Talk:Strlcpy
From Wikipedia, the free encyclopedia
Contents |
[edit] Article name
Since strlcpy and strlcat are usually very closely associated, maybe the article should be renamed to "strlcpy and strlcat", and discuss both? --Piet Delport 17:05, 11 April 2006 (UTC)
- My vote would be for separate pages. Aside from anything else "x and y" article titles are almost guaranteed to be aliased wherever they are used. AlistairMcMillan 17:12, 11 April 2006 (UTC)
-
- ("Aliased"?)
- How much would two separate articles actually differ from each other, though? --Piet Delport 18:17, 11 April 2006 (UTC)
-
-
- Sorry Wikipedia:Piped link, don't know where I got aliased from. So what is wrong with the current situation where strlcat redirects to strlcpy, which explains how strlcpy works and says strlcat works in the same way. What else would a page called strlcpy and strlcat" say? AlistairMcMillan 18:58, 11 April 2006 (UTC)
-
-
-
-
- Well, i had in mind something like the setjmp/longjmp article. In other words, not a major change, just something that treats the two more evenly, instead of hiding strlcat near the end. --Piet Delport 19:37, 11 April 2006 (UTC)
-
-
it might be a better fit to merge these with strcpy, they already have a section on bounds checking variants, and there is no article on strncat...perhaps making one large article with all the strcpy variants (because these area all just variants of strpy) that redirect on the various names --Michael Lynn 02:23, 2 November 2006 (UTC)

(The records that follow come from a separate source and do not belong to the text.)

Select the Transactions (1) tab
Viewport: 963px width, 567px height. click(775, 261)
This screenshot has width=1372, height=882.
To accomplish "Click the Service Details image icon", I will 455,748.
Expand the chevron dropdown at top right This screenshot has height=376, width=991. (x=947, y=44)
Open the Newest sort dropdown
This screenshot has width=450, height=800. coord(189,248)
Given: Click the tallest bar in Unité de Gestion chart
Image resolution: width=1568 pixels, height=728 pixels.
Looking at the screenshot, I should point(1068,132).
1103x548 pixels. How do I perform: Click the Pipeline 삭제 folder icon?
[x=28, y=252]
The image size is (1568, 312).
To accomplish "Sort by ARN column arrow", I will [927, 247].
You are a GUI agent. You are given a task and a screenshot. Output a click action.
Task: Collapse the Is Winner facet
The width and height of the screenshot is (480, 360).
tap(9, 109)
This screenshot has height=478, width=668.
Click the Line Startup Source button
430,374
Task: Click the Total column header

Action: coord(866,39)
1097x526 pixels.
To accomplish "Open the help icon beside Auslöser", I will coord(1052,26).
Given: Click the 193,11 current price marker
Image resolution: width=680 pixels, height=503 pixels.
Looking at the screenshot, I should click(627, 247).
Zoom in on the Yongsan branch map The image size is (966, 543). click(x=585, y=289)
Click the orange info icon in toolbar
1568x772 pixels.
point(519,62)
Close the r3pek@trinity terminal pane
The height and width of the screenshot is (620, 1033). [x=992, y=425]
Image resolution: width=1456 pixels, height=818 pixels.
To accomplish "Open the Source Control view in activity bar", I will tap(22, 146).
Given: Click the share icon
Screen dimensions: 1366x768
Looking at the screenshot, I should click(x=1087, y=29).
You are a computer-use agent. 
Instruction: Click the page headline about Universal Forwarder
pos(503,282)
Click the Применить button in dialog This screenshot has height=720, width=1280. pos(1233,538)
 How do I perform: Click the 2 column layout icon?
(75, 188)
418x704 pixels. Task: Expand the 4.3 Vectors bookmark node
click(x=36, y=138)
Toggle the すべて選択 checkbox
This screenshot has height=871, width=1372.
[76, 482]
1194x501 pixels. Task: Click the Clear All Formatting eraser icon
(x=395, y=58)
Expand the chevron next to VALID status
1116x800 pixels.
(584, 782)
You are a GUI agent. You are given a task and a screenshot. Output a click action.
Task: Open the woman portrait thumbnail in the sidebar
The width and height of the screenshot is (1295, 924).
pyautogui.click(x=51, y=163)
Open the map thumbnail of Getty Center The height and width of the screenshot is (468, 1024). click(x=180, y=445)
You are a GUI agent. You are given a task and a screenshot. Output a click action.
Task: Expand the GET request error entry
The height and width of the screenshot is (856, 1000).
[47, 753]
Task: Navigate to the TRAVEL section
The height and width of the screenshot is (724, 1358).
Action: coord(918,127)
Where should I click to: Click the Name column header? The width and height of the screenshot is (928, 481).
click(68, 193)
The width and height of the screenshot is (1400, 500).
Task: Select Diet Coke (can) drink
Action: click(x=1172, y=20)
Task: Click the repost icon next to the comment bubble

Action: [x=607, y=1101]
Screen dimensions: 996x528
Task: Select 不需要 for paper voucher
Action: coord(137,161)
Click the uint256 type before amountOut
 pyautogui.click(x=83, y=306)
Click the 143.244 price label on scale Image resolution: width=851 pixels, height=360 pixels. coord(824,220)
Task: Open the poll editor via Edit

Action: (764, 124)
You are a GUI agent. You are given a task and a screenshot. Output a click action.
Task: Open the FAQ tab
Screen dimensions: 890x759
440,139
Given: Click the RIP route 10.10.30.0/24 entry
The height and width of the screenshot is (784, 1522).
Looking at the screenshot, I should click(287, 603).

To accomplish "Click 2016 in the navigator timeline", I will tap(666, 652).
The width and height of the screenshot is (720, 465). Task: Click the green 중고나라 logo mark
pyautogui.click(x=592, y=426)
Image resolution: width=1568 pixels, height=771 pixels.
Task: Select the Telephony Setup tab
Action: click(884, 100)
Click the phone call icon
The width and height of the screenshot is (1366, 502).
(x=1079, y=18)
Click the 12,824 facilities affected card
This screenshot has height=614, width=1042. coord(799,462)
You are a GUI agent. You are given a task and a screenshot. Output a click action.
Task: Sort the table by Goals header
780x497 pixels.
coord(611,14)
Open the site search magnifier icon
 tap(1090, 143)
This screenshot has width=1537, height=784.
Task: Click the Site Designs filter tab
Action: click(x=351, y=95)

- I think they are better apart. This article is substantial enough, isn't it? NicM 07:26, 2 November 2006 (UTC).
[edit] Linus' criticism
I don't see how Linus pointing out that a particular chunk of code that uses strlcpy in a stupid way that doesn't solve the security problem is actually a criticism of strlcpy itself, so I'm removing the link. -- Steven Fisher 23:49, 14 August 2006 (UTC)
[edit] Harmful mempcpy() usage
The mempcpy() example is prone to reading outside of legal memory. Certainly if the source buffer is larger than the destination buffer (which is necessary to cause overflow) then it fixes the problem, but in the other case it only introduces a new one. Very bad form. —The preceding unsigned comment was added by 62.189.88.194 (talk • contribs) 13:17, January 9, 2007 (UTC)
[edit] Null termination
From the page: "strlcpy requires that the source string be properly null-terminated. When this condition is violated, strlcpy can leak information after the original source string into the destination buffer."
Surely this applies to strcpy and strncpy as well? They determine the size/end of the input string by detecting the null terminator. "When this condition is violated" would mean there is no null terminator, so the input isn't even a valid C string. What else can the function do but read into memory until the first null? 194.72.134.226 11:11, 12 February 2007 (UTC)
- Yeah, I think you are right. In practice, both of them will just copy up to len if src isn't null-terminated (although it is not clear if strlcpy guarantees that behaviour). The only difference is if src is null-terminated and len > strlen(src), strncpy will pad with nulls but strlcpy won't. That isn't an information leak though. NicM 14:30, 12 February 2007 (UTC).